Write out the full set of records below exactly.

[[ Records open ]]

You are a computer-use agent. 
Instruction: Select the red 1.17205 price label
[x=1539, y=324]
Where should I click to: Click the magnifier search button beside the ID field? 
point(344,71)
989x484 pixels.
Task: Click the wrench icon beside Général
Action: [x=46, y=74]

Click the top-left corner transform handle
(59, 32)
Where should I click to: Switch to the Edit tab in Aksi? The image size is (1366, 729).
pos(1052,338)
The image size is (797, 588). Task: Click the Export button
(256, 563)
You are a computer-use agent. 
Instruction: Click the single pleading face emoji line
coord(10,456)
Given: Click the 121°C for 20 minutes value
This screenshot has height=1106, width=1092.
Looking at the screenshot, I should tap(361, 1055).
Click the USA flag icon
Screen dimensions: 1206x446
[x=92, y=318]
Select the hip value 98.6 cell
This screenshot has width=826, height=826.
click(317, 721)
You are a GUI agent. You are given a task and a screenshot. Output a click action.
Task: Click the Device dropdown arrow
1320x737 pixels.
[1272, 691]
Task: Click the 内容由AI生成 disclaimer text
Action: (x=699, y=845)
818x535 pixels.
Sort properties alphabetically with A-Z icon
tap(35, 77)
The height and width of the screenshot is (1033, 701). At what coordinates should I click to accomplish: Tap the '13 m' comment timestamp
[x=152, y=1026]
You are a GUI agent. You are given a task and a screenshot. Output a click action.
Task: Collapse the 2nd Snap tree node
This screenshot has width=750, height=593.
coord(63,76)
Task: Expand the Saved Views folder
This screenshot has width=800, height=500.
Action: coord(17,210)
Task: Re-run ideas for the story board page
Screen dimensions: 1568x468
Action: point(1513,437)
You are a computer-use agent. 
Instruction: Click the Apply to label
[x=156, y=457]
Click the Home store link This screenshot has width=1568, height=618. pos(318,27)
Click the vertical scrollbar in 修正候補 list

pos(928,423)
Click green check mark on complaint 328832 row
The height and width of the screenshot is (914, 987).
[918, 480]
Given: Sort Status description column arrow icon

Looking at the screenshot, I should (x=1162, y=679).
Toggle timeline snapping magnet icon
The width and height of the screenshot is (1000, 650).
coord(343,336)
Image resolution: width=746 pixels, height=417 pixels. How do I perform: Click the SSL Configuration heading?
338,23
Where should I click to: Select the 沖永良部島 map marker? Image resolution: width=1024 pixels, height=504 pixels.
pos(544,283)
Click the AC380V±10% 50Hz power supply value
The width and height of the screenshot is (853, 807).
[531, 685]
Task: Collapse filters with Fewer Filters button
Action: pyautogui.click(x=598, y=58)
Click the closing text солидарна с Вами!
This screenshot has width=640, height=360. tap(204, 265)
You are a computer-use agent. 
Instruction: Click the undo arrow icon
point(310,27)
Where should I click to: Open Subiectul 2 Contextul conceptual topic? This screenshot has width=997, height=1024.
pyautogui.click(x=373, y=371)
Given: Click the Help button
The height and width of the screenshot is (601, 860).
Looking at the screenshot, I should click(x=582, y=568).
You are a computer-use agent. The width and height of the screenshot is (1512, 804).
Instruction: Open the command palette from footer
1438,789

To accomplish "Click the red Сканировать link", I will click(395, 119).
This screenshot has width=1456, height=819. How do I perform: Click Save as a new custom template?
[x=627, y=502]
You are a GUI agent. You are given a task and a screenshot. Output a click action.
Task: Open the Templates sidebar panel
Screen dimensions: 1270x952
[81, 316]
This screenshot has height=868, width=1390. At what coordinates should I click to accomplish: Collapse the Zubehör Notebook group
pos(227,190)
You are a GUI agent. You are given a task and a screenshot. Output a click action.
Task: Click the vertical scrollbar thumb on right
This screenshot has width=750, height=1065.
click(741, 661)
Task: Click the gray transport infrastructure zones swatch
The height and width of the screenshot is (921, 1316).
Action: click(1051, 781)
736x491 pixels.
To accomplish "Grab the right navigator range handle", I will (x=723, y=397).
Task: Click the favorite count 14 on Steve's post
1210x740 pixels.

[[ Records closed ]]

▸ Worked solution
You are a computer-use agent. 
Instruction: Select the red 1.17205 price label
[x=1539, y=324]
Where should I click to: Click the magnifier search button beside the ID field? 
point(344,71)
989x484 pixels.
Task: Click the wrench icon beside Général
Action: [x=46, y=74]

Click the top-left corner transform handle
(59, 32)
Where should I click to: Switch to the Edit tab in Aksi? The image size is (1366, 729).
pos(1052,338)
The image size is (797, 588). Task: Click the Export button
(256, 563)
You are a computer-use agent. 
Instruction: Click the single pleading face emoji line
coord(10,456)
Given: Click the 121°C for 20 minutes value
This screenshot has height=1106, width=1092.
Looking at the screenshot, I should tap(361, 1055).
Click the USA flag icon
Screen dimensions: 1206x446
[x=92, y=318]
Select the hip value 98.6 cell
This screenshot has width=826, height=826.
click(317, 721)
You are a GUI agent. You are given a task and a screenshot. Output a click action.
Task: Click the Device dropdown arrow
1320x737 pixels.
[1272, 691]
Task: Click the 内容由AI生成 disclaimer text
Action: (x=699, y=845)
818x535 pixels.
Sort properties alphabetically with A-Z icon
tap(35, 77)
The height and width of the screenshot is (1033, 701). At what coordinates should I click to accomplish: Tap the '13 m' comment timestamp
[x=152, y=1026]
You are a GUI agent. You are given a task and a screenshot. Output a click action.
Task: Collapse the 2nd Snap tree node
This screenshot has width=750, height=593.
coord(63,76)
Task: Expand the Saved Views folder
This screenshot has width=800, height=500.
Action: coord(17,210)
Task: Re-run ideas for the story board page
Screen dimensions: 1568x468
Action: point(1513,437)
You are a computer-use agent. 
Instruction: Click the Apply to label
[x=156, y=457]
Click the Home store link This screenshot has width=1568, height=618. pos(318,27)
Click the vertical scrollbar in 修正候補 list

pos(928,423)
Click green check mark on complaint 328832 row
The height and width of the screenshot is (914, 987).
[918, 480]
Given: Sort Status description column arrow icon

Looking at the screenshot, I should (x=1162, y=679).
Toggle timeline snapping magnet icon
The width and height of the screenshot is (1000, 650).
coord(343,336)
Image resolution: width=746 pixels, height=417 pixels. How do I perform: Click the SSL Configuration heading?
338,23
Where should I click to: Select the 沖永良部島 map marker? Image resolution: width=1024 pixels, height=504 pixels.
pos(544,283)
Click the AC380V±10% 50Hz power supply value
The width and height of the screenshot is (853, 807).
[531, 685]
Task: Collapse filters with Fewer Filters button
Action: pyautogui.click(x=598, y=58)
Click the closing text солидарна с Вами!
This screenshot has width=640, height=360. tap(204, 265)
You are a computer-use agent. 
Instruction: Click the undo arrow icon
point(310,27)
Where should I click to: Open Subiectul 2 Contextul conceptual topic? This screenshot has width=997, height=1024.
pyautogui.click(x=373, y=371)
Given: Click the Help button
The height and width of the screenshot is (601, 860).
Looking at the screenshot, I should click(x=582, y=568).
You are a computer-use agent. The width and height of the screenshot is (1512, 804).
Instruction: Open the command palette from footer
1438,789

To accomplish "Click the red Сканировать link", I will click(395, 119).
This screenshot has width=1456, height=819. How do I perform: Click Save as a new custom template?
[x=627, y=502]
You are a GUI agent. You are given a task and a screenshot. Output a click action.
Task: Open the Templates sidebar panel
Screen dimensions: 1270x952
[81, 316]
This screenshot has height=868, width=1390. At what coordinates should I click to accomplish: Collapse the Zubehör Notebook group
pos(227,190)
You are a GUI agent. You are given a task and a screenshot. Output a click action.
Task: Click the vertical scrollbar thumb on right
This screenshot has width=750, height=1065.
click(741, 661)
Task: Click the gray transport infrastructure zones swatch
The height and width of the screenshot is (921, 1316).
Action: click(1051, 781)
736x491 pixels.
To accomplish "Grab the right navigator range handle", I will (x=723, y=397).
Task: Click the favorite count 14 on Steve's post
1210x740 pixels.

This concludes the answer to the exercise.